Selected text:
It is not at all appropriate to treat the issues on which the very existence of humanity depends as political issues. As environmental issues should not be political issue, I urge everyone to deal with them sincerely and responsibly for the sake of humanity.
Q: Recently you have been denied permission to travel to the west where your teachings are being requested by your dharma centers and followers. Can you explain how this affects you personally and what would you say to those devoted to you who are feeling very disappointed due to your political restrictions?
A: In a recent development, I was to visit Europe and then the United States. There are people who have been waiting for this to happen for 20 years. But when it didn't happen, it broke their heart. Therefore, I both directly and indirectly tried to comfort them; with spiritual means I tried to bring peace and stability to their minds and expressed to them my hope for a visit to happen in the very near future. It appears that they are still harboring huge hopes.

Supplied material:
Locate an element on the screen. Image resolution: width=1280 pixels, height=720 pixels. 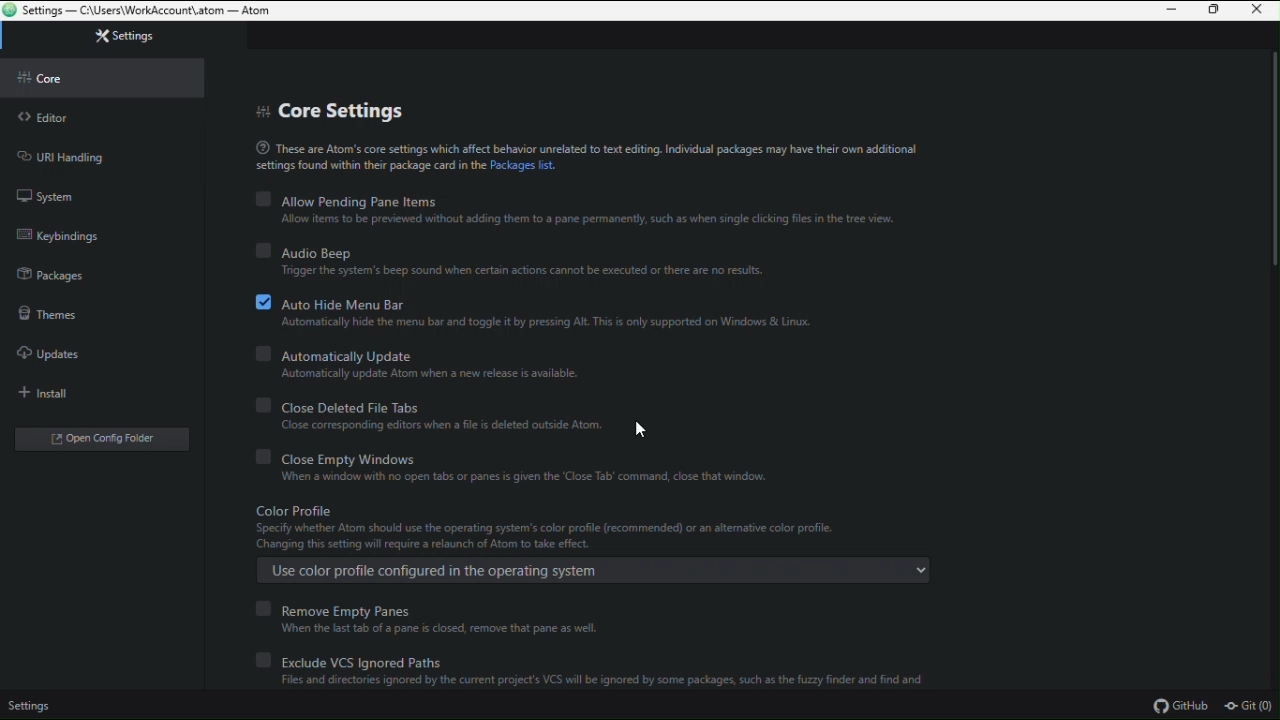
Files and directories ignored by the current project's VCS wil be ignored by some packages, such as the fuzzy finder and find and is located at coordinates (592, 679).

Problems to solve:
A - Can you rename "environmental issues" as "ecological issues" in the interview excerpt, starting at the words "It is not at" and stopping after "sake of humanity."?
B - In the interview excerpt:
(i) What does the speaker say environmental issues should not be?
(ii) Where was the speaker supposed to visit?
(iii) How long have some people been waiting for the visit to happen?
Answer using only the interview excerpt.

Solutions to the tasks:
A -
It is not at all appropriate to treat the issues on which the very existence of humanity depends as political issues. As ecological issues should not be political issue, I urge everyone to deal with them sincerely and responsibly for the sake of humanity.

B -
(i) Political issues.
(ii) Europe and then the United States.
(iii) 20 years.